> [Input]:
********************
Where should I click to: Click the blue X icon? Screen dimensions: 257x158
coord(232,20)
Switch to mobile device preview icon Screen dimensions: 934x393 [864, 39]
********************
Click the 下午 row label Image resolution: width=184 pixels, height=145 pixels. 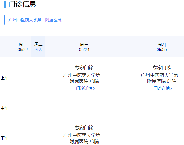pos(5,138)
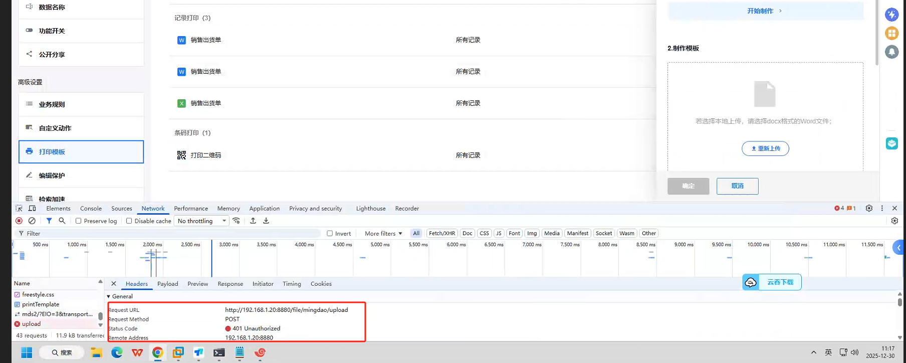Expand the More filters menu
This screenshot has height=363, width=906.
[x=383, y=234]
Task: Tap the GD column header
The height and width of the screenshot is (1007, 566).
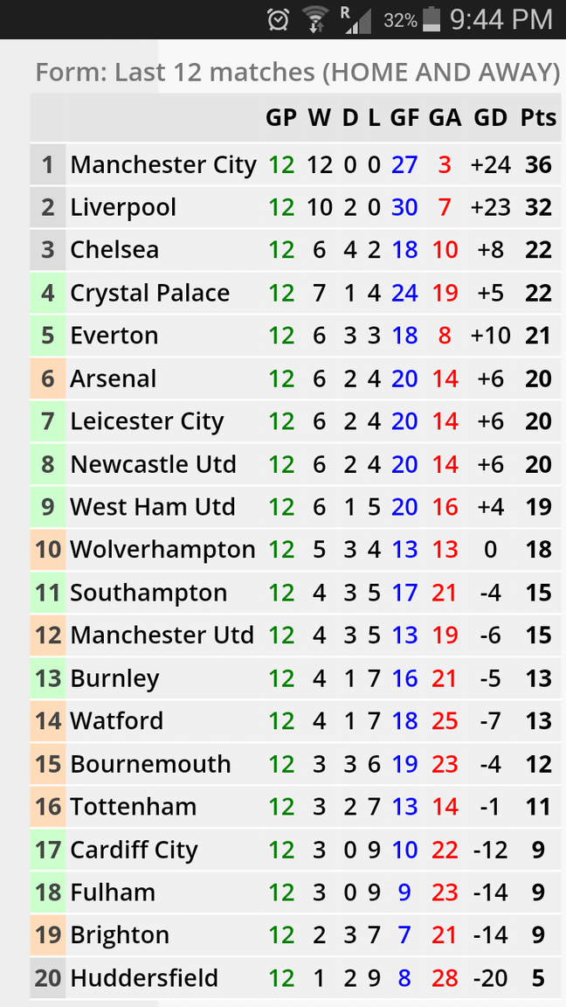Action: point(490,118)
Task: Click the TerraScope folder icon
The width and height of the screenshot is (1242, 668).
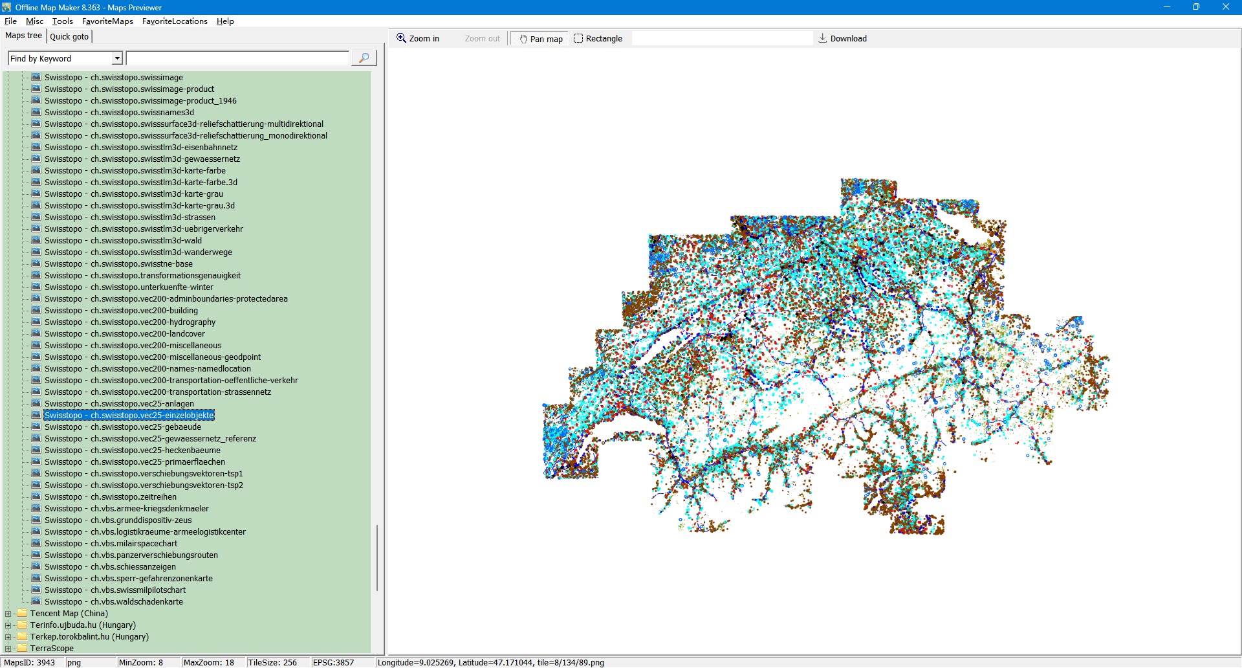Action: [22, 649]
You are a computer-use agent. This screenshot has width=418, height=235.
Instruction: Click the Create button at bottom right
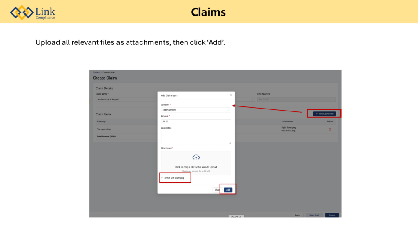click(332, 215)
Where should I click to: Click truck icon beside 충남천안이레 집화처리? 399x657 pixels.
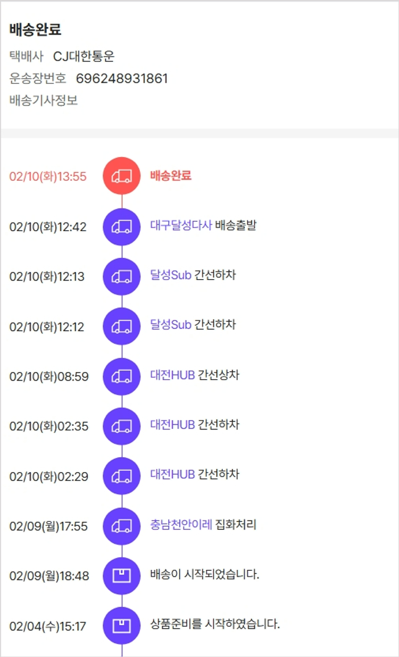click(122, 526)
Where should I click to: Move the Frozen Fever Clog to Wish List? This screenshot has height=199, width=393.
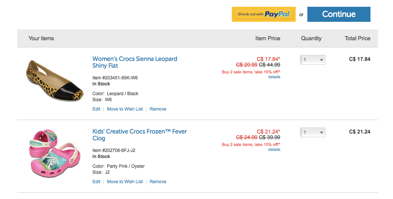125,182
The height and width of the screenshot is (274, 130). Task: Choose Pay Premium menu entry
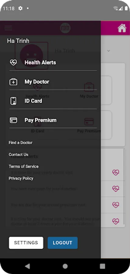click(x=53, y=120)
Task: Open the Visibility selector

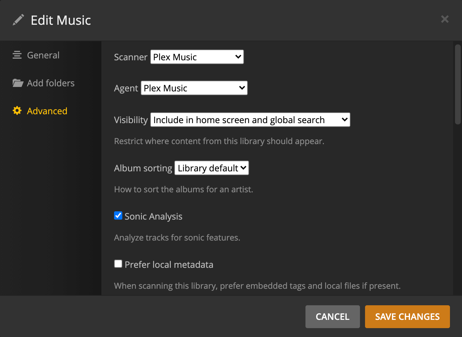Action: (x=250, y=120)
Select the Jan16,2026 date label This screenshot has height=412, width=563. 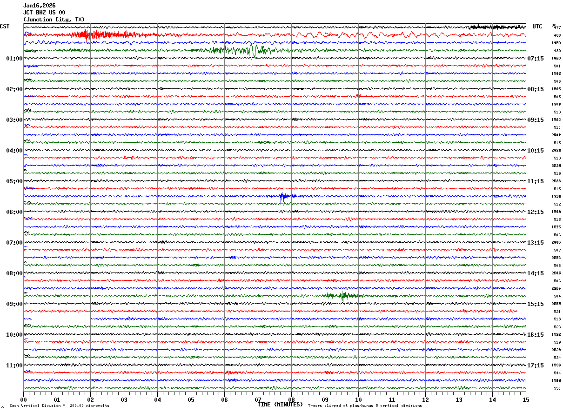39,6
********************
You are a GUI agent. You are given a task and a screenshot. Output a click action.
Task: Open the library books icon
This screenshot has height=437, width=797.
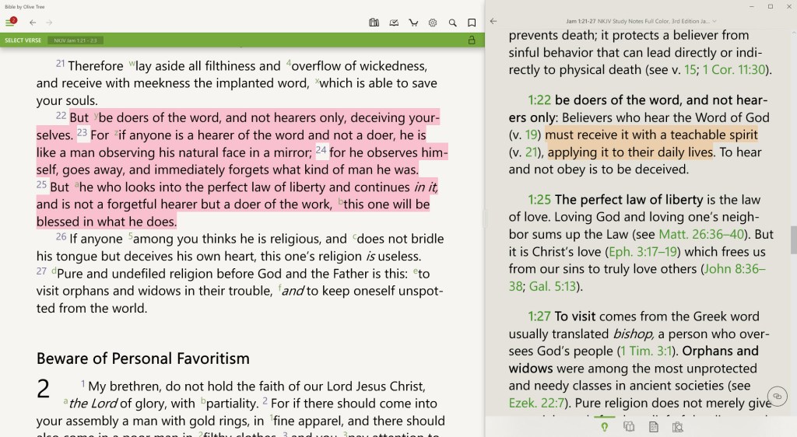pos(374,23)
********************
> [What you should do]: Among the records above, find each line containing the string "agent" and copy it.

> [Answer to this problem]:
You are a computer-use agent. This screenshot has width=418, height=235.
You are a GUI agent. You are given a task and a screenshot. Output a click action.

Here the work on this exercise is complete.